Can you reproduce everything from the start of the items down to the line containing "Action: 273,132", both ends included, keeping each item whole but multiplying every coordinate in the answers by 2.1 and rounding to whole numbers, with halves going up? Give only that stretch.

* [Available records]:
* start *

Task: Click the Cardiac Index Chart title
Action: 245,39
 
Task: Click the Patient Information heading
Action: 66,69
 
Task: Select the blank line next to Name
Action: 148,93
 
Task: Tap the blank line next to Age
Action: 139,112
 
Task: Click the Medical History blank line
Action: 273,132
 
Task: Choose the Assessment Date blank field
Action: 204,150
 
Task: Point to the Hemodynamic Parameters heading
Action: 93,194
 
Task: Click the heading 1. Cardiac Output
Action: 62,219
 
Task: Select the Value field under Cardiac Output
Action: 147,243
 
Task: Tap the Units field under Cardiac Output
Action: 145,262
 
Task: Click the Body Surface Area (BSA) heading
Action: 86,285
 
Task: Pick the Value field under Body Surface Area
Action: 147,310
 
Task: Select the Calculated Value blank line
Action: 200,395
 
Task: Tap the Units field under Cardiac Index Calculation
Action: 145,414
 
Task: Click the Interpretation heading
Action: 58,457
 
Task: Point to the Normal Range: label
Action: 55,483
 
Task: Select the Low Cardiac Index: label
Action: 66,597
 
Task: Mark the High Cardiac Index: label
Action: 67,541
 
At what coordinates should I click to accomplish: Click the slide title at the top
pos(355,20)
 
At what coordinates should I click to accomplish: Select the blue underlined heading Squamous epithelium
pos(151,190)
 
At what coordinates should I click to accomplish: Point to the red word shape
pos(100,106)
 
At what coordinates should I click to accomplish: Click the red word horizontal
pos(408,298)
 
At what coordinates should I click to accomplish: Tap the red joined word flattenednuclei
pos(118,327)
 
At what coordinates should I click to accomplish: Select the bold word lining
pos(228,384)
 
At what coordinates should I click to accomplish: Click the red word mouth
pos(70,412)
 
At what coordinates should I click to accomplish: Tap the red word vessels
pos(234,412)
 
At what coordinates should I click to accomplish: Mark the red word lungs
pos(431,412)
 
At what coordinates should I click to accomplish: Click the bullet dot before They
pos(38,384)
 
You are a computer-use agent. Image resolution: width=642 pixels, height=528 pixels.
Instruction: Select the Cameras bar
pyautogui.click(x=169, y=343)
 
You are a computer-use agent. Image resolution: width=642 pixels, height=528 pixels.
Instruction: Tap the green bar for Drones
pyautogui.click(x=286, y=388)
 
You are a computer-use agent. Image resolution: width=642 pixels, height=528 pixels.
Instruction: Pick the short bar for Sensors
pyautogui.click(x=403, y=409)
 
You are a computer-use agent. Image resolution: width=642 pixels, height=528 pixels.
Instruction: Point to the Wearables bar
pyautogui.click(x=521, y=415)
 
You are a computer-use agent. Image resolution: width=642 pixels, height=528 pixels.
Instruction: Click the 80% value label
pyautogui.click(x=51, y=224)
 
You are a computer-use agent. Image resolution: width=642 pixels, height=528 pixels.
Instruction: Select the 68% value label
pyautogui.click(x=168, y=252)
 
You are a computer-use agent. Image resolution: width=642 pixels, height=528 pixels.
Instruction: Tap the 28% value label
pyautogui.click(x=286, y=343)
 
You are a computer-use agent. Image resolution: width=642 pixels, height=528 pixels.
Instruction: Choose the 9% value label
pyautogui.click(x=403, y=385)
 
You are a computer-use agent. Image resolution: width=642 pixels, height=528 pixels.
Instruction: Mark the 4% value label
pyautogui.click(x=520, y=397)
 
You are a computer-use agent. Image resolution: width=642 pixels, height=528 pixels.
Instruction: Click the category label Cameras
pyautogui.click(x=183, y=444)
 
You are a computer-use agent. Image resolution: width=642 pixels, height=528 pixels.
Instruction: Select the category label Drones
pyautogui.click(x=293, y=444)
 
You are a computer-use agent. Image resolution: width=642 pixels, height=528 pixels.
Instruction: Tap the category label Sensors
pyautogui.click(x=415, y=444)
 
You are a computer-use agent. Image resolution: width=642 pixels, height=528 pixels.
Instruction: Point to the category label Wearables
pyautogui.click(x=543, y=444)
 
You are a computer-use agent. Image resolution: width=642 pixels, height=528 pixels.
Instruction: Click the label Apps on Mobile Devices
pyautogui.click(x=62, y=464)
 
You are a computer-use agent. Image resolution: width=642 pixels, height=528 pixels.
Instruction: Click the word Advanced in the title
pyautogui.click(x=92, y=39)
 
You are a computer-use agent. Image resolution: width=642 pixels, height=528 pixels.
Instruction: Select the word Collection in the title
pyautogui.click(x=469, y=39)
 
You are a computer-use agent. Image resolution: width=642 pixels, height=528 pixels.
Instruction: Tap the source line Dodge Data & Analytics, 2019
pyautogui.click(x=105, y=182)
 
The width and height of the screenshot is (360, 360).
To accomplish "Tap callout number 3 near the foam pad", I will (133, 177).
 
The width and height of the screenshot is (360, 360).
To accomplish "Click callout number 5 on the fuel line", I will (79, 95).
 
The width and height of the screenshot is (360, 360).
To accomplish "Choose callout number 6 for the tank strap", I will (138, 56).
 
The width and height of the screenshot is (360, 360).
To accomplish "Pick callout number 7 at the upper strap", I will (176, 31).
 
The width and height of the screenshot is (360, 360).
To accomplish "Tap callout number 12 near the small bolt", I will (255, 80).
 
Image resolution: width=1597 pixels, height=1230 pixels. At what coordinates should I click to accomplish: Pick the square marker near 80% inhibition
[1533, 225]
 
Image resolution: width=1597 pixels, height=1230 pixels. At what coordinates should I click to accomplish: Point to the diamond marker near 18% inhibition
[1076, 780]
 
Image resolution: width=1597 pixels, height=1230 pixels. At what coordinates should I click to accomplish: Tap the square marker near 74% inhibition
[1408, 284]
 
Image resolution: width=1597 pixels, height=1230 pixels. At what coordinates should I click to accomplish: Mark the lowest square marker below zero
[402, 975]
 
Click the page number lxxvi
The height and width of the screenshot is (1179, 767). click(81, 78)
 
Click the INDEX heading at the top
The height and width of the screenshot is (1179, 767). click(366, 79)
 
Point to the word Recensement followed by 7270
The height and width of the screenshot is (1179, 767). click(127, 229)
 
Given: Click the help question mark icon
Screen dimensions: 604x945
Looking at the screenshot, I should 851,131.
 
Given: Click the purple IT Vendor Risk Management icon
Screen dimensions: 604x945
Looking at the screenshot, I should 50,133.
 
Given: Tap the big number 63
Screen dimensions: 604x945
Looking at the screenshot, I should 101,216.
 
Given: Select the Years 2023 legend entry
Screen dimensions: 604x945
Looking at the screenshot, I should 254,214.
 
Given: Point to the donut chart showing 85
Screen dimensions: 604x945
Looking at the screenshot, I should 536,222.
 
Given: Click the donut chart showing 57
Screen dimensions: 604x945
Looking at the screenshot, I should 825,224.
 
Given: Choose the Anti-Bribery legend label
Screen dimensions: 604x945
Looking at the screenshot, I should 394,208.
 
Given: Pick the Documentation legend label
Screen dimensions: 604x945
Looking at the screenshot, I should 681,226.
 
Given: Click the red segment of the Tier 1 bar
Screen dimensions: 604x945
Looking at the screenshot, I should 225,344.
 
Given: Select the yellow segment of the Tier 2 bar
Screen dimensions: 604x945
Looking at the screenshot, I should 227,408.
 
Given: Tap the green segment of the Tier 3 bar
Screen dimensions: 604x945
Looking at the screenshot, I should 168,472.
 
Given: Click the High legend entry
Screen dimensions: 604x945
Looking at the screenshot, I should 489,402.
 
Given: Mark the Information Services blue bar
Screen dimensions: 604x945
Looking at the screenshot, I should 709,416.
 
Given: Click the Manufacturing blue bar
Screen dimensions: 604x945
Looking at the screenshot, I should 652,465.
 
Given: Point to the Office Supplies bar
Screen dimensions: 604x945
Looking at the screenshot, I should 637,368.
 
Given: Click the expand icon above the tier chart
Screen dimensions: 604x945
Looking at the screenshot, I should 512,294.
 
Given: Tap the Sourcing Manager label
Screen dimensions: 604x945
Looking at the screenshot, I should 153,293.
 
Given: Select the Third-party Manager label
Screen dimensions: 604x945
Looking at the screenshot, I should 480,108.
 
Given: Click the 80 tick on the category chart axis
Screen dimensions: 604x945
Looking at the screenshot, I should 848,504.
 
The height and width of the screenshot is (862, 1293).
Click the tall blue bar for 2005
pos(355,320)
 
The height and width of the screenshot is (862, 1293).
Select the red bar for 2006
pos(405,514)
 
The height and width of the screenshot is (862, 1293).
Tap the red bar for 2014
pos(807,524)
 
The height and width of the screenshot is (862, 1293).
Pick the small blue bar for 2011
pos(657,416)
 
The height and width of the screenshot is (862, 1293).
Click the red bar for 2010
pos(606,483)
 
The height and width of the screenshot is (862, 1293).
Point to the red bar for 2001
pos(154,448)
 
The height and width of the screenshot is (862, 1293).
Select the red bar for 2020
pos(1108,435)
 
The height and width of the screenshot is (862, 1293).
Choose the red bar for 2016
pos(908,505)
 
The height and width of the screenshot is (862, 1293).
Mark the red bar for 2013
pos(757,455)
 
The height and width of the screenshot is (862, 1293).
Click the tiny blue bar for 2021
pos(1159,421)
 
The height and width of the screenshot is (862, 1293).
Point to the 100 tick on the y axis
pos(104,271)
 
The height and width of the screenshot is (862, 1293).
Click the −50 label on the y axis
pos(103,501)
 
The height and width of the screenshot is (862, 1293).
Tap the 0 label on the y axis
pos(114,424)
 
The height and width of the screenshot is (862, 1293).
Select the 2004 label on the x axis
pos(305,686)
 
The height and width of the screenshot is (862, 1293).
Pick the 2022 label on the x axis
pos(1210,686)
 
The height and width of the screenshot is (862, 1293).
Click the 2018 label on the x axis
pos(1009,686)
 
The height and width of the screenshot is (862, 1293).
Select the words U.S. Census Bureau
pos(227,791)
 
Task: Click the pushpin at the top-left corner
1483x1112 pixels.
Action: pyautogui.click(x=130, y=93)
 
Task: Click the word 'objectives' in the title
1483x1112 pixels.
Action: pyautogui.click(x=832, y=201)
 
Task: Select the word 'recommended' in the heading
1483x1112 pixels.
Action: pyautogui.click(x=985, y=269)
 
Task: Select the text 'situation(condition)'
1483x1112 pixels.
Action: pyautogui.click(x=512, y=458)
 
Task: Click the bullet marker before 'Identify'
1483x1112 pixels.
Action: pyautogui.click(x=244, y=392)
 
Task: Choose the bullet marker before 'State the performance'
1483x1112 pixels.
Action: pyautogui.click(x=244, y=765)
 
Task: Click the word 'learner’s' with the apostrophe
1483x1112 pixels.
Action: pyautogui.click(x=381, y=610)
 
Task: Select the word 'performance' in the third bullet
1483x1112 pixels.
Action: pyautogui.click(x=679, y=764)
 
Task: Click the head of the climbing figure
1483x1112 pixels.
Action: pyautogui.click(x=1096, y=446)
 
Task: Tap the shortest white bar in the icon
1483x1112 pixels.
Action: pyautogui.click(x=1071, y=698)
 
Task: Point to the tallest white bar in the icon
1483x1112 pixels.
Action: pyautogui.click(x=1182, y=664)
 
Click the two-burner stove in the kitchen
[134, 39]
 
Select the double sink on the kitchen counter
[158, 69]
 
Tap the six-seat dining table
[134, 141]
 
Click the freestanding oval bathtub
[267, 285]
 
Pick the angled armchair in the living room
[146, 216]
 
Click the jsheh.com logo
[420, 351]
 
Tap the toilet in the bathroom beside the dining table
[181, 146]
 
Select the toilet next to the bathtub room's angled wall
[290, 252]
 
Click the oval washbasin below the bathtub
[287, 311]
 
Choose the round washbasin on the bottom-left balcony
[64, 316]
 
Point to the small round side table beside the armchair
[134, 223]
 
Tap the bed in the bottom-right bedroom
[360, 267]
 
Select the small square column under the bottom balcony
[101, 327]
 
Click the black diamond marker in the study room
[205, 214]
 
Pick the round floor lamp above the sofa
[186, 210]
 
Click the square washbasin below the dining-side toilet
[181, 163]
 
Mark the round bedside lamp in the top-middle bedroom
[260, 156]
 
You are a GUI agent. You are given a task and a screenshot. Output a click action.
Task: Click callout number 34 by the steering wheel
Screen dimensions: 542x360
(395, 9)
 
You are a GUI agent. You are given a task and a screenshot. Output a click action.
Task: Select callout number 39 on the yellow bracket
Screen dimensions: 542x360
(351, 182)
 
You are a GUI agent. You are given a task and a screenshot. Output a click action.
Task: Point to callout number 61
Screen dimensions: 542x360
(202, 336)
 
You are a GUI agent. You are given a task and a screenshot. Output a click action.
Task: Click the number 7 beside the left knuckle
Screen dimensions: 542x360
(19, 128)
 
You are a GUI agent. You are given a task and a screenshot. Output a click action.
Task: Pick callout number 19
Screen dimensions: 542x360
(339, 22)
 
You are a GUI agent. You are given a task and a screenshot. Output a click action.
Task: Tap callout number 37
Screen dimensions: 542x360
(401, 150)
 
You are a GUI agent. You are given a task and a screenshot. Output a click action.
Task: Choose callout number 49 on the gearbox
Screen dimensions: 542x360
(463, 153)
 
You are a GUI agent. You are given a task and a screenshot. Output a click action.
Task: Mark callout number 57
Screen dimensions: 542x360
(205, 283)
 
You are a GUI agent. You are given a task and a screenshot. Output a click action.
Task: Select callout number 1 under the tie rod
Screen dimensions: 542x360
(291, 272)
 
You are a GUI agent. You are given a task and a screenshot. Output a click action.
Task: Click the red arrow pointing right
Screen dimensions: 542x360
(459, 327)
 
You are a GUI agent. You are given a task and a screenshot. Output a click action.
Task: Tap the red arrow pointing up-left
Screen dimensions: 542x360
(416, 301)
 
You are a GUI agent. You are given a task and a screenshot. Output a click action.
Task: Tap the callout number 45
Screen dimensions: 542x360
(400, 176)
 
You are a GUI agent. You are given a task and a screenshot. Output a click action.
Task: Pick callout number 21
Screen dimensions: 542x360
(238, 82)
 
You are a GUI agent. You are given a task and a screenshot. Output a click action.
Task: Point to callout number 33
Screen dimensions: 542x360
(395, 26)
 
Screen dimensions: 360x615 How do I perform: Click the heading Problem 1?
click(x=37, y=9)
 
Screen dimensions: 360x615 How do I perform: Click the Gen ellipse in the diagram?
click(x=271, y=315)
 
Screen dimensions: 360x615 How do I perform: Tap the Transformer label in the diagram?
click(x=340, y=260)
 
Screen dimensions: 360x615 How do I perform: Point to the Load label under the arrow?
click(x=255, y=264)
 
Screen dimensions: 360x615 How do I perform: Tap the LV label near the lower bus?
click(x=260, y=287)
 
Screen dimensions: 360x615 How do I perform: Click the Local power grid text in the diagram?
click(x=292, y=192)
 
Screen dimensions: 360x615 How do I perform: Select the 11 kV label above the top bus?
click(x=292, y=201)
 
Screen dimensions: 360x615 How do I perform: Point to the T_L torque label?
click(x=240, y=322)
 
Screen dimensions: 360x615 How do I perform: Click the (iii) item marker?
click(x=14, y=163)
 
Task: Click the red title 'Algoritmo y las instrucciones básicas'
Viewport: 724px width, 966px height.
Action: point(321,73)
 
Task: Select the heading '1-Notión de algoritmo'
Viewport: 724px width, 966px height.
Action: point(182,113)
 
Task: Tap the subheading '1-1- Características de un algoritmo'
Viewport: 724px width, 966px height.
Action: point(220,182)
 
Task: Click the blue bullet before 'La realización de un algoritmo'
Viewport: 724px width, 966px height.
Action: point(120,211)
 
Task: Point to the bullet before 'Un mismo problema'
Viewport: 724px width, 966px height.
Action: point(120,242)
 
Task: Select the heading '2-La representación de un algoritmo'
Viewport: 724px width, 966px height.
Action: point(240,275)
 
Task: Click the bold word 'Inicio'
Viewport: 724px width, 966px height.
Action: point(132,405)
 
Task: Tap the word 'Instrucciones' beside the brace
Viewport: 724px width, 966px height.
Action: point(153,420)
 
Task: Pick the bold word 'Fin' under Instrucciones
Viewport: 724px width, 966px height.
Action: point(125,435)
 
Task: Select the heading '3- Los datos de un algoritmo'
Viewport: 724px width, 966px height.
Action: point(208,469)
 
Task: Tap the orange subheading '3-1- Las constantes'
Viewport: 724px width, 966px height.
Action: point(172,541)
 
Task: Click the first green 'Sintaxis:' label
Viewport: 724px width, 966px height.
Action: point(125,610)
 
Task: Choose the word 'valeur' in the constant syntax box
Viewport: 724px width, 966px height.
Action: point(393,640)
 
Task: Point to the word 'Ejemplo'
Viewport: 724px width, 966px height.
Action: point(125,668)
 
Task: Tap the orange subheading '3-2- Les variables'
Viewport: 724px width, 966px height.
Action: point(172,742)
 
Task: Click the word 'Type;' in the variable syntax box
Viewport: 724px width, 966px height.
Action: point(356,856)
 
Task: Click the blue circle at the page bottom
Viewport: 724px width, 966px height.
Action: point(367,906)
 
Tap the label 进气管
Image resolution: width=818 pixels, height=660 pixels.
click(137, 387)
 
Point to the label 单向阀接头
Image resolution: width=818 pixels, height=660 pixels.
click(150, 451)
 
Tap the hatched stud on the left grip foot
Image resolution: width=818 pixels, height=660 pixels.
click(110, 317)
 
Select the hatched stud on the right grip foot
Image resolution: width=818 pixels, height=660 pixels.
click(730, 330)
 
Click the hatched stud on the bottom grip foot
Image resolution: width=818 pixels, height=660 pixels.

* end *

* [Final answer]:
Task: Click the Cardiac Index Chart title
Action: 515,82
 
Task: Click the Patient Information heading
Action: 139,145
 
Task: Select the blank line next to Name
Action: 311,195
 
Task: Tap the blank line next to Age
Action: 292,235
 
Task: Click the Medical History blank line
Action: 573,277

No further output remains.